Call for Papers | Artistic Correspondences: Rome and Europe, 1700–1900
From H-ArtHist:
Artistic Correspondences: Rome and Europe in the 18th and 19th Centuries
Rome, 15–16 June 2015
Proposals due by 1 March 2015
Epistolary correspondence among artists is a privileged source to unravel the dynamics of intellectual exchange across regional and national boundaries, as it requires a research agenda necessarily focused on ‘mobility’, and a transnational approach and methodology avoiding the rhetorical pitfalls of past European historiography. By focusing on the cosmopolitan context of 18th- and 19th-century Rome as a paradigmatic field of enquiry, the research network Artistic Correspondences: Rome and Europe in the 18th and 19th Centuries aims to recast epistolary exchanges among artists as an inescapable source of information on the transnational circulation of a shared stock of artworks, people, books, models, technical and critical skills across Europe. The organizing research team would like to meet other academics and research groups working on the same topic in order to explore new opportunities of collaboration at a European level.

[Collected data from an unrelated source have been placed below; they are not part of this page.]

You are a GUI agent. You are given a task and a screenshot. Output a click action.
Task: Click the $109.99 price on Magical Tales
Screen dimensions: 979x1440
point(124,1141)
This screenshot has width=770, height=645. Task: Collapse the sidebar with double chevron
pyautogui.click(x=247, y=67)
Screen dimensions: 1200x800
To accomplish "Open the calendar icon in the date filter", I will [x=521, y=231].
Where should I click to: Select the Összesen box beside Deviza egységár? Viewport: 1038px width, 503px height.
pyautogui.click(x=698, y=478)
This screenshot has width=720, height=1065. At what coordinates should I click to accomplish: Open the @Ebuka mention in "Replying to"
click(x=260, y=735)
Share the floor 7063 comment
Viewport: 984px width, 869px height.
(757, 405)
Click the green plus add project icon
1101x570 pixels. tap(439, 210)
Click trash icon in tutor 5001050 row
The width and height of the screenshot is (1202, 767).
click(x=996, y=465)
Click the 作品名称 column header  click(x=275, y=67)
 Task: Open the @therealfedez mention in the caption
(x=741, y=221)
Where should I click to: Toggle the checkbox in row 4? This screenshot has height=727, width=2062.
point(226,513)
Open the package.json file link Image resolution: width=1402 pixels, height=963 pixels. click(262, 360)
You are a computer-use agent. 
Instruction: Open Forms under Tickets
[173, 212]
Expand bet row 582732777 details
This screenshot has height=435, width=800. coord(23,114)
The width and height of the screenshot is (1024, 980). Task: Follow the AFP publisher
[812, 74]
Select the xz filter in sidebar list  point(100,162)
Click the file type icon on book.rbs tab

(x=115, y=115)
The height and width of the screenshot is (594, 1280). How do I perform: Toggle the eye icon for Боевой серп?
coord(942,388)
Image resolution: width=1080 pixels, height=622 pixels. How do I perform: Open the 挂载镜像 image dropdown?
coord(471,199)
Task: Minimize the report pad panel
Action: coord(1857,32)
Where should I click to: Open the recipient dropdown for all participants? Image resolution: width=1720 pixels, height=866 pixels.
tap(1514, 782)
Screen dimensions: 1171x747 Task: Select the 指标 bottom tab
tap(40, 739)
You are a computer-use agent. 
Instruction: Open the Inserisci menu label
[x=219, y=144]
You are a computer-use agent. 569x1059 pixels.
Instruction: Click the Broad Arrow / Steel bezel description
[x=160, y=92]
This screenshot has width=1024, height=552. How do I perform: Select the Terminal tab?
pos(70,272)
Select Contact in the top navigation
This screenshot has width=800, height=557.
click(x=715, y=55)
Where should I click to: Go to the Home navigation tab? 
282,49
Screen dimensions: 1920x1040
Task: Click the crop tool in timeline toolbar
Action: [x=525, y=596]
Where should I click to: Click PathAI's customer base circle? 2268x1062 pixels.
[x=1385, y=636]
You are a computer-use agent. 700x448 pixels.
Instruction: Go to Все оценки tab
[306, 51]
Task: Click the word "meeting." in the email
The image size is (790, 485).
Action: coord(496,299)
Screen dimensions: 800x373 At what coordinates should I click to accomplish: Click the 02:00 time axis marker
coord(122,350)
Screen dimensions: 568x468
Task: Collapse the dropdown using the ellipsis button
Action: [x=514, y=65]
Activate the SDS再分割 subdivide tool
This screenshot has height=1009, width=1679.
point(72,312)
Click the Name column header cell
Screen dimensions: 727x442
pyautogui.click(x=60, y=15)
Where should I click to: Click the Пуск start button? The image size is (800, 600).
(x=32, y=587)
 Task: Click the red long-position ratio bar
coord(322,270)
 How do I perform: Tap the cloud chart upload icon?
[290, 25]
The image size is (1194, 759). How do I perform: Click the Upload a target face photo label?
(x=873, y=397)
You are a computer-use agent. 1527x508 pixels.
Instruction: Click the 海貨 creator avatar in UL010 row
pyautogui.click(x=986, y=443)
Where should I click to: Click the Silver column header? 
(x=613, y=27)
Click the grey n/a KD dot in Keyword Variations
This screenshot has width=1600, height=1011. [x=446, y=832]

The workshop to be held in Rome, 15–16 June 2015, is intended to explore new forms of research collaboration and dissemination of sources (e.g. networks, databases, digital repositories, etc.). The ultimate goal of the workshop is to initiate a debate leading to the construction of a digital platform of artists’ correspondences in the modern era. The workshop endorses a synchronic and diachronic approach to the study of artistic correspondences that will enable the mapping of geographical trajectories and cultural exchanges. We particularly welcome proposals illustrating the role of artists’ letters as a tool to study the history and historiography of collections from a comparative and interdisciplinary perspective; as a source offering new clues on the education and professional training of artists and their self promotion (e.g., the links between artists and institutions, artists and patrons, artists and intellectuals, etc.); as a document to trace the circulation of ideas and practices, rather than for sketching individual biographies (with a focus, therefore, on itineraries, geographies, social exchange, etc.); as a material providing insight on technical and specific terminology (e.g. words of practice, description of works of art, etc.).
Abstracts (maximum 200 words) for 25-minute papers should be submitted to Serenella Rolfi (serenella.rolfi@uniroma3.it) before 1 March 2015. We intend to provide travel allowance and/or accommodation for speakers with accepted papers.
Conference Committee: Serenella Rolfi (Dipartimento di Studi Umanistici, Università di Roma TRE), Giovanna Capitelli (Dipartimento di Studi Umanistici, Università della Calabria), Susanne Adina Meyer (Dipartimento di Scienze della formazione, dei beni culturali e del turismo, Università di Macerata), Ilaria Miarelli Mariani (Dipartimento di Lettere, Arti e Scienze Sociali, Università di Chieti), Christoph Frank and Carla Mazzarelli (Istituto di Storia e Teoria dell’arte e dell’architettura, Università della Svizzera Italiana), Maria Pia Donato (CNRS Institut d’Histoire Moderne et Contemporaine). With the cooperation of KNIR, Koninklijk Nederlands Instituut Rome and of the Svenska Institutet i Rom.